The federal government fears as many as 22 Australian airports have been polluted by toxic fire fighting foams used on-site between 1980 and 2003.
Since 2003, the long-lasting substances are suspected to have slowly leached into surrounding soil and groundwater at major airports such as Canberra, Sydney and Brisbane.
Engineers Australia researcher Grant Scott said a new trial might have discovered a way to slow this leaching process.
Affected concrete was treated with a chemical solvent called X55, which trapped harmful substances and prevented them from leaking into the environment, he said.
This, in turn, could allow polluted concrete to be dug up, removed from airports, and safely disposed of.
"Managing or mitigating ongoing impact to the environment from the source area of contamination is the most important step in the clean-up of contamination," Mr Scott said.
"Controlling or removing the source will limit health affects, ecosystem damage and costs to the taxpaying public that in some cases will be in the multi-billion dollar range."
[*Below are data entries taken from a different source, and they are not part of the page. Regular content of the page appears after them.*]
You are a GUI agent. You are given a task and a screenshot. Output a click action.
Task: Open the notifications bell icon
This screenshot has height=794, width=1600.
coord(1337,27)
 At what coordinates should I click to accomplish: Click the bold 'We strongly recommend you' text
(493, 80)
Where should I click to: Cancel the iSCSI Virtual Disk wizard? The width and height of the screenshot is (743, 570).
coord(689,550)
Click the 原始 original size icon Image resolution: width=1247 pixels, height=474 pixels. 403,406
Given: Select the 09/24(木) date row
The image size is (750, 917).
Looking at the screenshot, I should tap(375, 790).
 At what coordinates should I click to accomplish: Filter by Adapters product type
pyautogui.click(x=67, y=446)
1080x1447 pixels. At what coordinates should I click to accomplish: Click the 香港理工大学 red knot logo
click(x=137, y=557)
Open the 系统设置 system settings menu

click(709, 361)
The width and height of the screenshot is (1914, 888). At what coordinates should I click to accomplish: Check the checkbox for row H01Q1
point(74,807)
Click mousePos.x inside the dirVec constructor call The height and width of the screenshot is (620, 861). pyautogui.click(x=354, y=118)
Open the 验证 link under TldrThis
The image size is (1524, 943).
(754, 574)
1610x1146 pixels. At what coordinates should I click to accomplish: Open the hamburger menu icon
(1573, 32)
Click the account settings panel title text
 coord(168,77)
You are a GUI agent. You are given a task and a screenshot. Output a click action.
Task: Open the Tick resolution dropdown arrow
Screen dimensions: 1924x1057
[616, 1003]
The perfluorinated compounds (PFCs) Mr Scott referred to have previously been described by the Environment Department as "persistent, bioaccumulative and toxic".
The solution trialled by Engineers Australia has been tested on concrete cores taken from a number of confidential airport sites across Australia, Mr Scott said.
In certain conditions it could reduce leaching by as much as 90 per cent, he said.
In 2008, the first preliminary site tests identified possible contamination at Canberra Airport's old fire fighting training ground.
Further investigations, which are ongoing, found residues in the soil and groundwater around another site at the airport's fire station.
"The ramifications of the findings are huge," Mr Scott said.
"With the potential for masses of PFC contaminated concrete to be safely managed, or disposed of to enable upgrades to fire training facilities to occur."
"We are completing further on-site pilot studies and longer term testing of the X55 product and continuing to work on enhancing the technology by considering additives for maximising the encapsulation of the PFC contamination and application processes," he added.
"The product will be available for use later this year and we expect to have it available to utilise in various scenarios then."
Environmental scientist Professor Ravi Naidu, from the Cooperative Research Centre for Contamination Assessment and Remediation of the Environment, cautioned that X55 had the potential to itself be harmful to humans and the environment, and these possible side-effects would need to be carefully managed.
"A lot more research needs to be done to make sure it doesn't actually hurt the people who are using it," he said.
"We need to make sure that, by using it on affected areas, it doesn't become a contaminant in its own right."